Abstract:
Lagos bat virus (LBV) is a phylogroup II lyssavirus exclusively found in Africa. Previous studies have shown that this virus is lethal to mice after intracranial (i.c.) and intramuscular (i.m.) inoculation. Pathogenicity determinants of LBV are yet to be determined. The antigenic composition of LBV differs substantially from that of the rabies virus (RABV) and current rabies vaccines do not provide cross protection against LBV and other phylogroup II lyssaviruses. LBV is associated with Pteropodidae bat species and although no human infections have been reported to date, fatal spill-over into dogs, cats and a mongoose have been reported. To investigate the potential role of the LBV matrix (M) protein and glycoprotein (G) in the pathogenesis, reverse genetics technology was used to construct recombinant viruses. The genes encoding the G protein or the M and G protein of the attenuated RABV strain SPBN were replaced with those of LBV (LBVAFR1999) resulting in SPBN-LBVG and SPBN-LBVM-LBVG, respectively. In addition, to evaluate the immunogenicity of the LBV G, the recombinant RABV SPBNGAS-LBVG-GAS was constructed that contained the LBV G inserted between two mutated RABV G genes (termed GAS).
Multi-step growth curves showed that SPBN, SPBNGAS-GAS-GAS (a recombinant RABV containing three G protein genes) had the highest growth rate followed by SPBN-LBVG and SPBNGAS-LBVG-GAS. While there was no statistically significant difference between the growth rate of these viruses (p>0.05), the growth rate of SPBN-LBVM-LBVG was lower than that of the other viruses, including LBVAFR1999. The single-step growth curves yielded similar results, with SPBNGAS-GAS-GAS, SPBNGAS-LBVG-GAS and SPBN producing the highest titres and SPBN-LBVM-LBVG and LBVAFR1999 again producing the lowest titres. The results from both growth curves indicated that both the M and G protein of LBV control the growth rate of the virus and thereby playing a role in pathogenicity.

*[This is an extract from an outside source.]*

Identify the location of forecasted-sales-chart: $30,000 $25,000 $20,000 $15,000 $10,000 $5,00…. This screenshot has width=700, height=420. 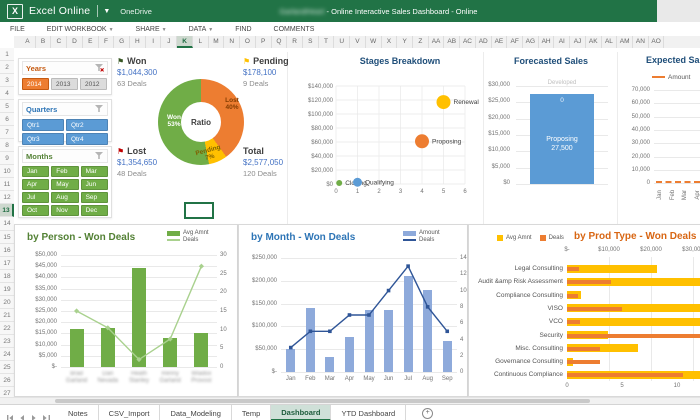
(538, 136). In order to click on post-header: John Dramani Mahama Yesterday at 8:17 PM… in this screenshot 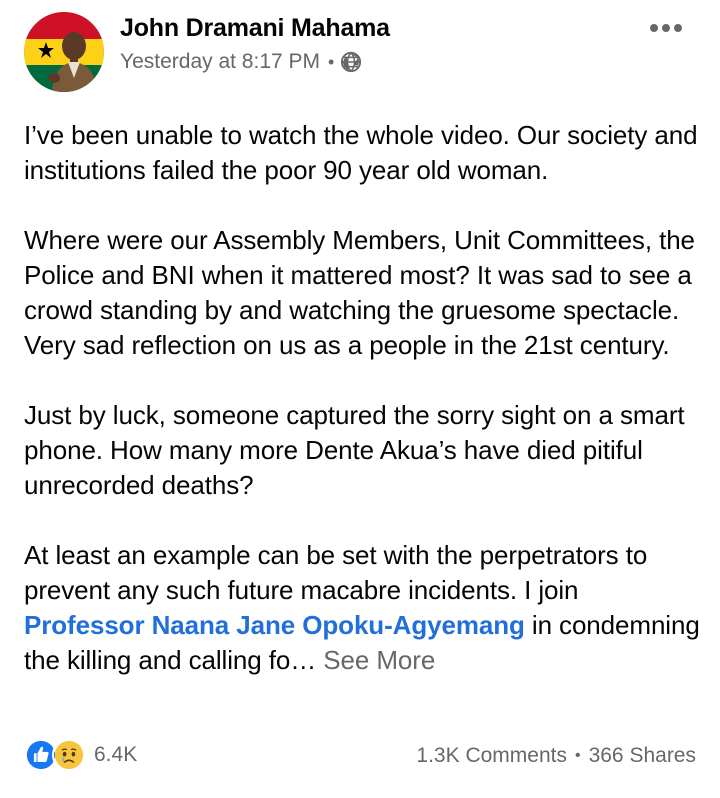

All the viruses − with a single exception, viz. SPBNGAS-GAS-GAS − were lethal to mice after i.c. inoculation, although the pathogenicity of SPBNGAS-LBVG-GAS was lower compared to the other recombinant viruses. Mice inoculated with LBV and SPBN-LBVM-LBVG had the highest percentage mortality (100%) and the shortest mean incubation period, while those inoculated with SPBNGAS-LBVG-GAS had the lowest percentage mortality (20%) and the highest incubation period. Following i.m. inoculation, only LBVAFR1999 and SPBN-LBVM-LBVG were lethal to mice, indicating that both the M and G protein of LBV play a role in the pathogenesis of LBV.
Serum from mice inoculated with SPBNGAS-GAS-GAS and RABISIN (a commercial rabies vaccine used for dogs) cross-neutralised RABV and DUVV, while no detectable VNA were observed for LBV and MOKV. These findings emphasise the already known concept that vaccines derived from RABV cross-neutralise against DUVV, but not against LBV and MOKV. Most interestingly, serum collected from mice inoculated i.m. with SPBNGAS-LBVG-GAS cross-neutralised phylogroup I and II [RABV, LBV, Duvenhage virus (DUVV) and Mokola virus (MOKV)] lyssaviruses, indicating that this recombinant virus has a potential to be used for the development of a pan-lyssavirus vaccine.